» TEXT UNDER STUDY:
Hong Kong's Health Secretary, York Chow, held talks with Chinese counterparts in Beijing Tuesday about the safety of the food China is exporting to the territory.

Speaking after the meetings, Mr. Chow says Hong Kong and Beijing have agreed to communicate better over health issues.

Mr. Chow made the trip after a rapid-fire series of food scares erupted over infected pork and tainted fish and eel from the mainland, where most of Hong Kong's supply of fresh food comes from.

A pig-borne bacterial disease has recently killed dozens of people in Sichuan Province and infected people in several other provinces. At least 11 cases of the disease have also been reported in Hong Kong, although there have been no deaths here so far. Sichuan pork was banned here after the outbreak was reported earlier this month.

Last week, eel and several varieties of freshwater fish from Southern and Eastern China were found to be contaminated by cancer-causing toxins. Hong Kong has not banned mainland fish, but exports have fallen, pushing fish prices up in the city.

This woman, shopping in a fresh food market, says the government should have acted sooner on the problem, because so many people eat pork and fish. She says she will eat more vegetables from now on.

The Chinese typically demand fresh ingredients for their food. Housewives, cooks and domestic helpers often shop at the fresh food markets at least once a day.

» RAW DATA:
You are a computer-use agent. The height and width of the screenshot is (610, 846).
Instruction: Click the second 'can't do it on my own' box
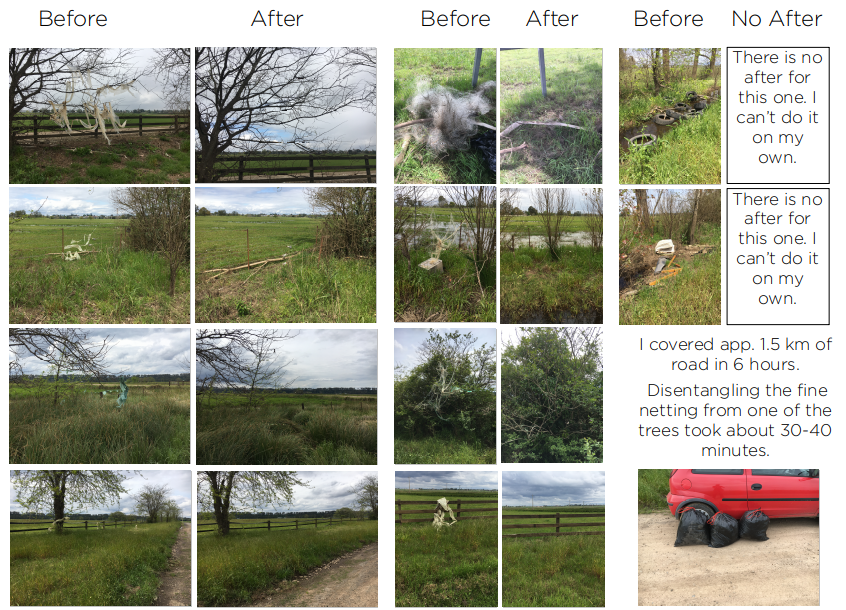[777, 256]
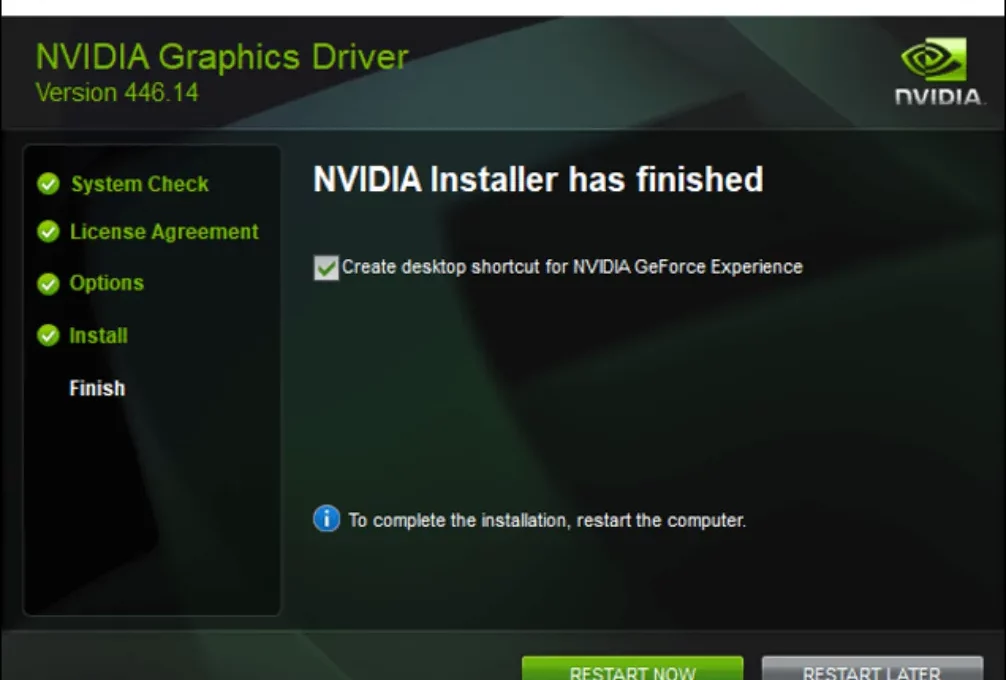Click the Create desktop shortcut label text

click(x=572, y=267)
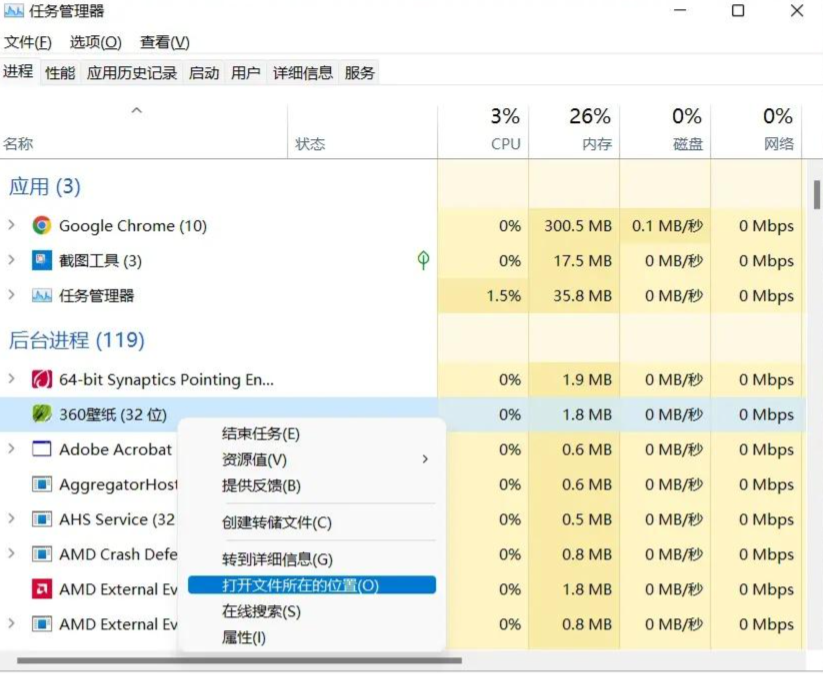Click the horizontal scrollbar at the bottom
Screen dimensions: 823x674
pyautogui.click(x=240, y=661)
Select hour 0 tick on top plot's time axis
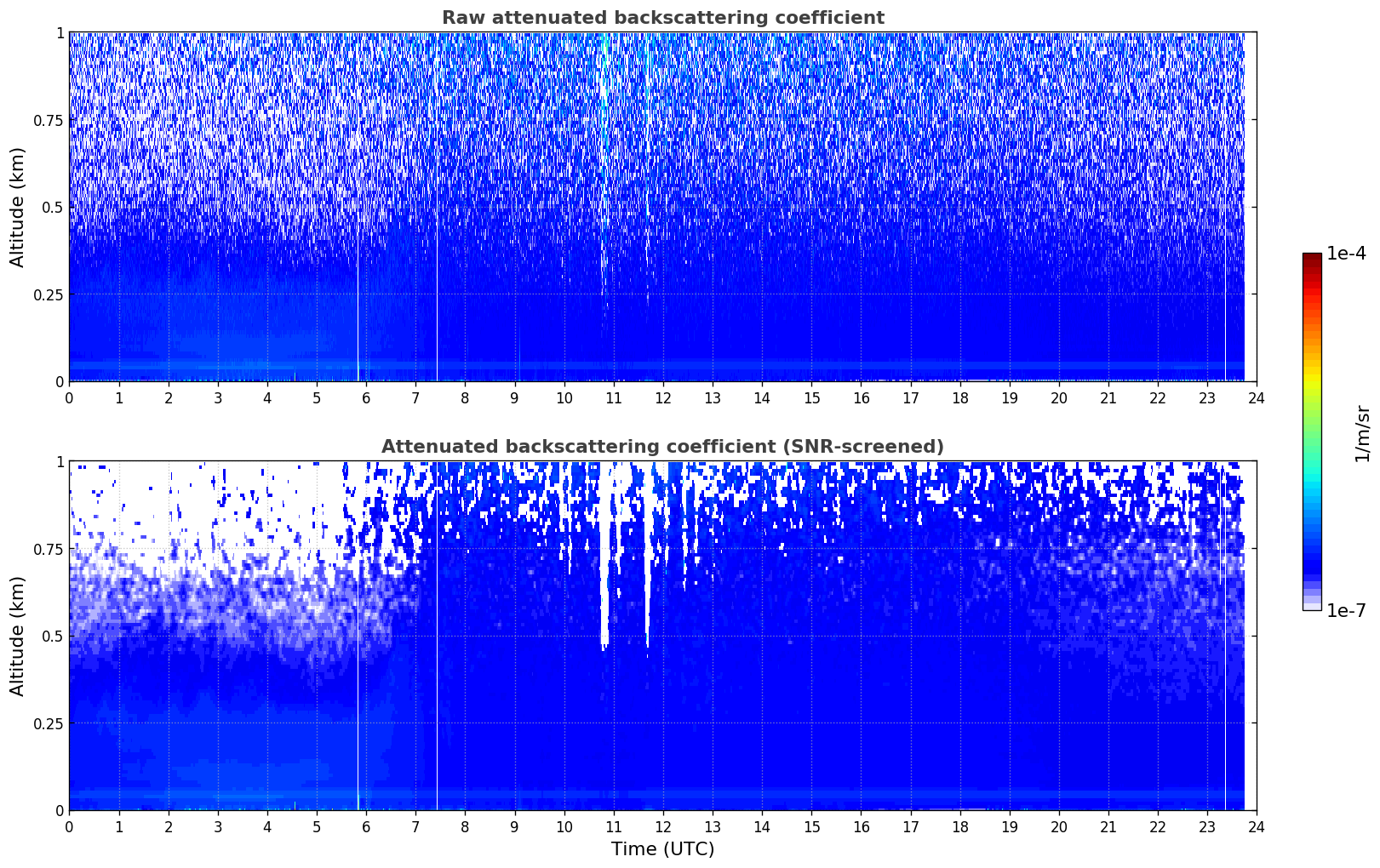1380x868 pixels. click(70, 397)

---

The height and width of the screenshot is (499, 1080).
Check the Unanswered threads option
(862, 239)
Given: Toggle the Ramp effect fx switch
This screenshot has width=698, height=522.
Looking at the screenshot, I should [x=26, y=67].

---

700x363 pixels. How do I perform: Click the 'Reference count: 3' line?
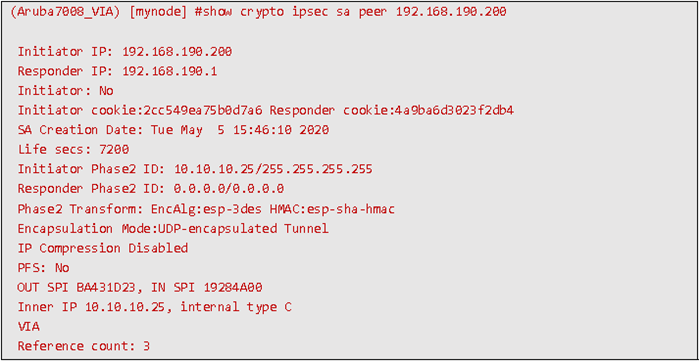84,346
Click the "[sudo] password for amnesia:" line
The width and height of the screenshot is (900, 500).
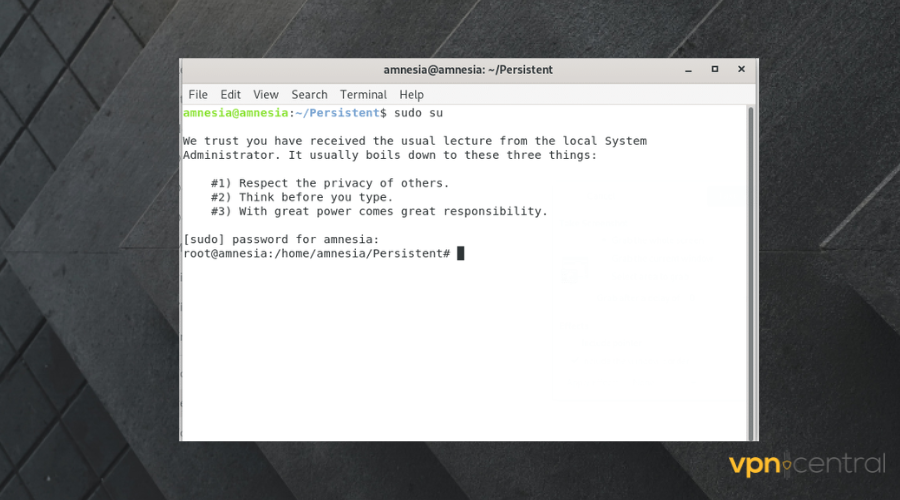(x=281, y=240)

» EXERCISE TASKS:
1. Rewrite the paragraph beginning "A pig-borne bacterial disease" in the Hong Kong food-safety report as a short bulleted list that keeps its main facts.
2. Write the next part of the Hong Kong food-safety report, starting after its final sentence.

» ANSWERS TO EACH TASK:
1.
- A bacterial disease carried by pigs has recently killed dozens of people in Sichuan Province and infected people in several other provinces.
- Hong Kong has reported at least 11 cases and no deaths so far.
- Hong Kong banned Sichuan pork after the outbreak was reported earlier this month.

2.
This butcher, who sells only pork from local farms, said the health scare has destroyed his business. He says the government should never have imported infected pigs. Now, he says, people are also afraid to buy local pork.

Mr. Chow, the health secretary, said Hong Kong will now resume imports of pork from Sichuan Province, where the swine disease first broke out. Beijing says the outbreak is under control.

But on Tuesday, three new infections and one death were reported in Guangdong province, just across the border from Hong Kong.

A lack of transparency from Beijing about the health scares has left many people in Hong Kong worried about a repeat of the Severe Acute Respiratory Syndrome (SARS)crisis in 2003. China covered up the origin of that new disease in Southern China until it began to spread worldwide, eventually killing 800 people.